Page text ->

──────────

These acquisitions and sharp growth meant that these companies were spread too thin and this resulted in companies lose their focus and move away from their core businesses. And when in 2022, things started opening up, students are now choosing to switch back to a mainly offline educational experience.

These has resulted in declining revenue for edtech start-up’s, which means higher customer acquisition cost (CAC) and now companies find themselves too spread out.

In February of 2022, Lido Learning announced they are shutting down, resulting in 1200+ people losing their jobs. Then in March, Unacademy shut down their K-12 business, and in April it was announced that they’d laid off about 1,000 people. Vedantu was next with 200 employees, and then between 200 and 800 employees resigned when BYJU’S-owned WhiteHat Jr. asked them to stop working from home.

With the decline of revenue, another issue these companies are facing is funding crunch. Now as the demand of edtech is slowing down and number of new customers is decreasing, investors aren’t quite as enthusiastic. In addition to this,  global economy has also taken a turn: the Russia-Ukraine war has caused supply chain issues in almost every sector, creating a sense of uncertainty and panic in the market. These edtech start-up’s are trying to extend their runway in the hopes of surviving the global venture capital shortage and staying alive.

So now, what does the road ahead look like for Indian edtech? It seems we will see more layoffs in the near term and companies will have to take sharp measures like price cutting to stay attractive for students. For example, Vedantu recently launched Ai Live, a cheaper alternative to their main offering, where an annual course costs just 5000 Rs, compared to earlier price of 22,000 to 25,000 Rs.

Other thing these companies will have to do going ahead, is take an omnichannel approach. BYJU’S, for example, acquired Aakash for $1B back in 2021, which seems like a smart and long term move now. They’ve also launched BYJU'S Tuition Centre, which combines offline and online learning experiences in 200 cities. Unacademy, too, has launched an experience center in Delhi, and they’re looking to open similar centres in Kota, Jaipur, and Lucknow too.  Upgrad is also making the transition to offline - they acquired offline test preparation institute, The Gate Academy, which has about 50 centre’s across India. We also have Physics Wallah Pathsala, which is PW’s offline offering for students in a number of cities across India.

Another angle here that is worth covering is market consolidation. It happens when after a boom in funding and new businesses opening up, there is a dry period and smaller companies either have to get acquired or they get out of business as they can't keep burning money like big players. 

We saw this in e-commerce back in 2012 and 2013 - you had Snapdeal and Paytm Mall and Shopclues and Ebay, but now, you just have Amazon and Flipkart. Same thing in Foodtech - Tinyowl, Foodpanda, Uber Eats, they all lost the food fight that culminated in Swiggy and Zomato coming out on top. Now same thing is happening in edtech. Companies have to take measures so that these layoffs could be reduced. Companies need to establish a well-defined HR structure and policy, where they hire right candidate and keep them for the long term. This hire and fire approach isn't sustainable in the long run.

──────────

Dataset extract ->
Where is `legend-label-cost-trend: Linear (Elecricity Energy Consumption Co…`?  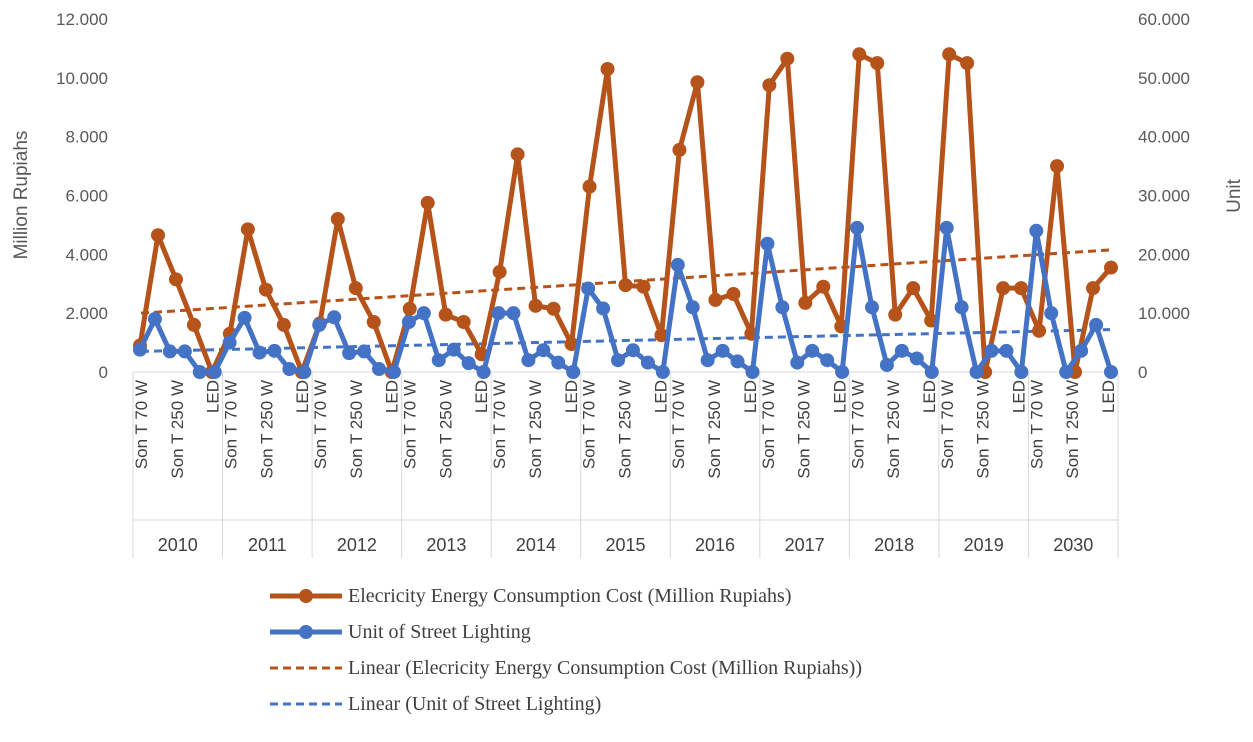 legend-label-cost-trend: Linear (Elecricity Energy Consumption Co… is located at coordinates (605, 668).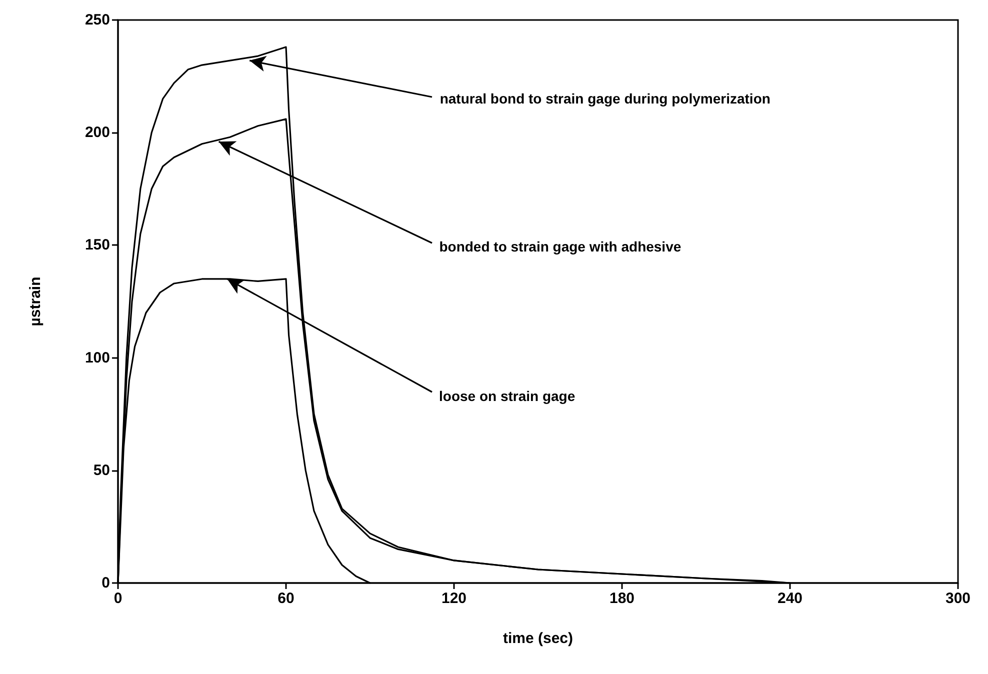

──────────

Repeat the section of the Indian edtech article above that runs from "These has resulted" up to and including "working from home.", word for word.

These has resulted in declining revenue for edtech start-up’s, which means higher customer acquisition cost (CAC) and now companies find themselves too spread out.

In February of 2022, Lido Learning announced they are shutting down, resulting in 1200+ people losing their jobs. Then in March, Unacademy shut down their K-12 business, and in April it was announced that they’d laid off about 1,000 people. Vedantu was next with 200 employees, and then between 200 and 800 employees resigned when BYJU’S-owned WhiteHat Jr. asked them to stop working from home.